**PROBLEMS TO SOLVE**
A) In the forum thread titled "C is a Wasteland," which language does the commenter suggest trying for a powerful systems language that isn't C or C++?
B) Print everything from "C is a Wasteland" down to "programming (embedded programming)." in the forum thread titled "C is a Wasteland".
C) Write what comes next in the forum thread titled "C is a Wasteland," picking up after its final sentence.
Start DOCUMENT EXTRACT
C is a Wasteland - adbge
http://www.rs.io/c-is-a-wasteland/
======
pnathan
No. Learn your history and your computer science.

* At the time of C's creation, there was (among others): Fortrans, Cobol, BCPL, and a set of Algols. A cursory check of a programming languages book or Wikipedia will verify the error.

* There are a ton of C libraries. You know, if you want to go and look for them instead of expecting them to be handed to you.

* Concurrency at the C layer is provided by OS/HW primitives. pthreads ain't bad, for all the whinging.

* Manual memory management is very needed in systems programming (embedded programming).

* A need for array bounds checking reflects slower code and lazier coder. Look at Pascal strings for the grief that can cause.

* Better support for splitting- what? I can not perceive the confusion of mind that could generate this statement

* "It's got curly braces, wah". Of all the complaints I have heard, this asinine complaint about (curly braces/parens) is perhaps the most empty.

\---

If you want a powerful systems language that isn't C or C++, try Ada. I
haven't found a need for it personally, but has one zillion features.

Other languages that might play in this space are Rust and D. Possibly some of
the functional languages that compile out to binaries. (OCaml perhaps?)
End DOCUMENT EXTRACT
Start DATA PROVIDED
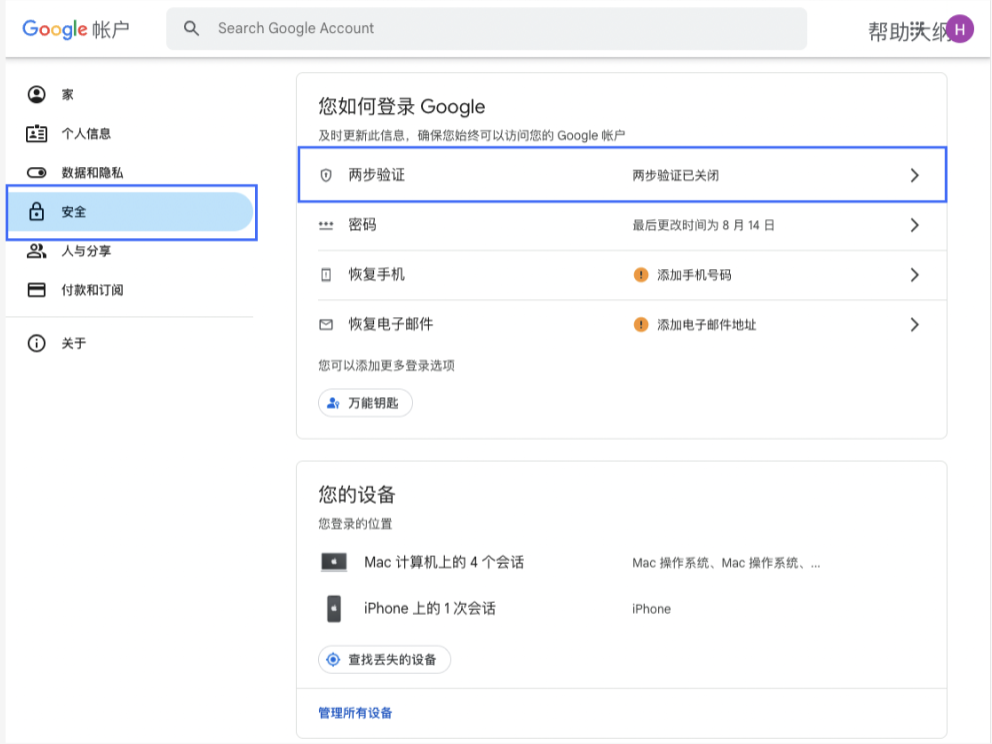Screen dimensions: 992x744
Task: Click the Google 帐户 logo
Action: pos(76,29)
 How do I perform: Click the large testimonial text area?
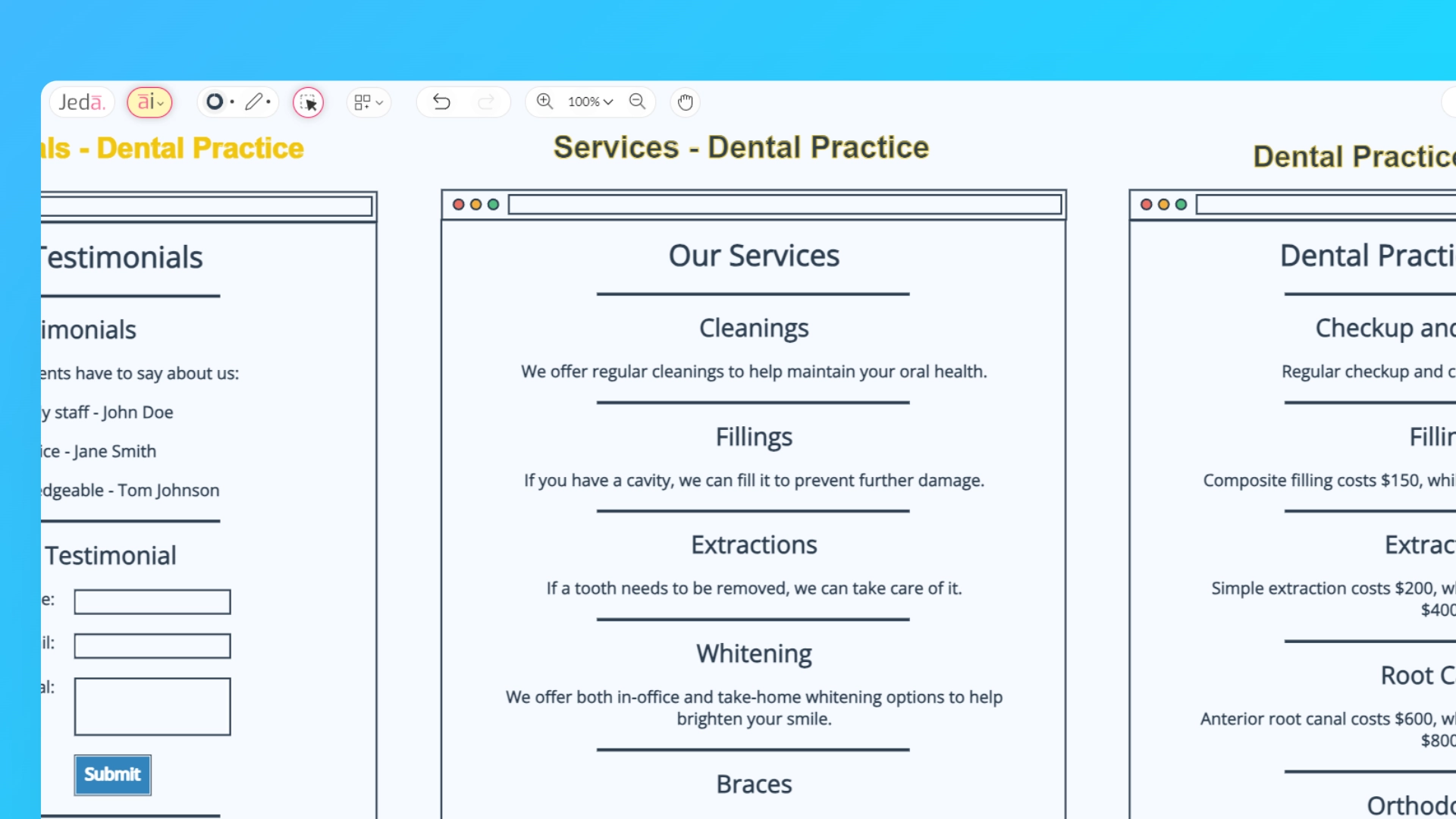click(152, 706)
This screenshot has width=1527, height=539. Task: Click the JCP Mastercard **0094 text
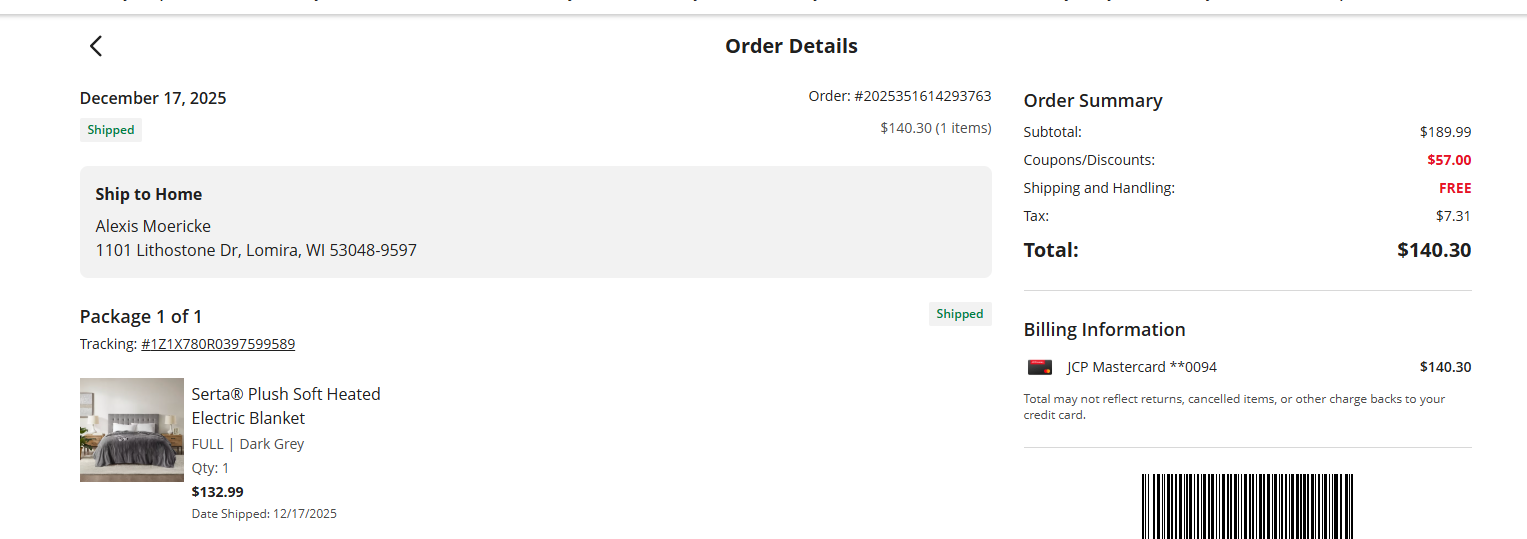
End DATA PROVIDED
**RESPONSES**
A) Ada.

B)
C is a Wasteland - adbge
http://www.rs.io/c-is-a-wasteland/
======
pnathan
No. Learn your history and your computer science.

* At the time of C's creation, there was (among others): Fortrans, Cobol, BCPL, and a set of Algols. A cursory check of a programming languages book or Wikipedia will verify the error.

* There are a ton of C libraries. You know, if you want to go and look for them instead of expecting them to be handed to you.

* Concurrency at the C layer is provided by OS/HW primitives. pthreads ain't bad, for all the whinging.

* Manual memory management is very needed in systems programming (embedded programming).

C)
C is designed for building operating systems with, on fairly marginal
resources. It is so excellent at working _at that layer_ that no one has come
up with a truly viable surviving competitor in thirty-five years. And, like
any other tool, it doesn't really fit in places it wasn't designed to fit.

------
jat850
Articles like this make me grind my teeth. I know I should have more self
restraint, and I can forgive/concede a few points made in this article.
Generally though it's just a major rehash of old news. I was not surprised to
find that the author is a relatively inexperienced college student.

Glib eliminates a good chunk of the complaints outlined here. Some of it is
simply coder responsibility. (Array bounds checking, memory management -
should be problems handled with good code review and maybe the help of some
3rd party tools.)

But the last line of the article was what just pushed me over the edge.
"Ruby/Python inspired syntax."

So really, the author would just prefer to code in Ruby or Python.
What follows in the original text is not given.